- DVD cover
- Directed by: Hans Fabian Wullenweber
- Written by: Nikolaj Arcel Erlend Loe
- Produced by: Bo Ehrhardt Lottie Terp Jakobsen
- Starring: Julie Zangenberg Stefan Pagels Andersen Mads Ravn Anders W. Berthelsen
- Distributed by: Nimbus Film
- Release date: January 25, 2002;
- Running time: 90 minutes
- Language: Danish
- Budget: US$2.2 million

= Klatretøsen =

Klatretøsen (English: The Climbing Girl, released in the US as A Death Sentence) is a 2002 Danish crime comedy film directed by Hans Fabian Wullenweber. The film's tagline is "The gutsiest girl since Pippi Longstocking."

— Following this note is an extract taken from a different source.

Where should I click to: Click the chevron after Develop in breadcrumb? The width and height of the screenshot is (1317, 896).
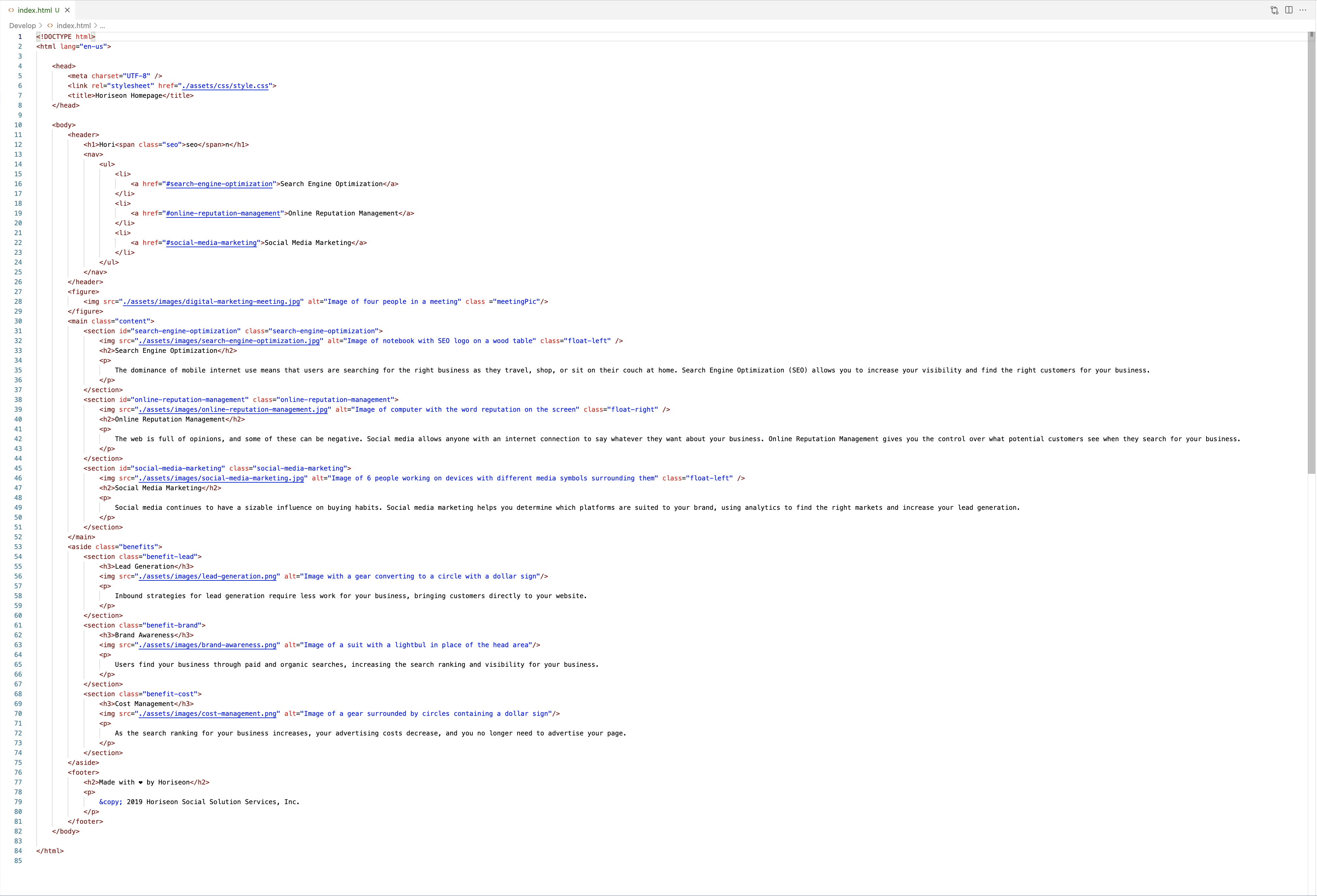[41, 26]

Klatretøsen was produced by Nimbus Film.

== Plot ==

Ida, with help from her two best friends, Sebastian and Jonas, robs the bank where her mother works, to get the money to save her dying father who needs a specialty surgery. During the heist, the kids overcome high-tech security systems, guard dogs, and a nasty head of security to get to a bank vault suspended 100 feet off the ground.

== Cast ==
- Julie Zangenberg as Ida Johansen
- Stefan Pagels Andersen as Sebastian Klausen
- Mads Ravn as Jonas Balgaard
- William Haugaard Petersen as William Johansen
- Lars Bom as Klaus Johansen – Ida's father
- Nastja Arcel as Maria Johansen – Ida's mother
- Anders W. Berthelsen as Henrik (guard)
- Casper Jexlev Fomsgaard as Johnny Klausen
- Jens Brygmann as Hartmann

== Reception ==
The film has been recognised as "a good film for kids" and "all good fun".

== Accolades ==
The film won the Starboy award for the best children's film at Oulu International Children's and Youth Film Festival in 2002. It won the Robert Award for Best Children's Film at the 2003 Robert Awards.

== American remake ==
An American remake of this Danish blockbuster was released in 2004 titled Catch That Kid.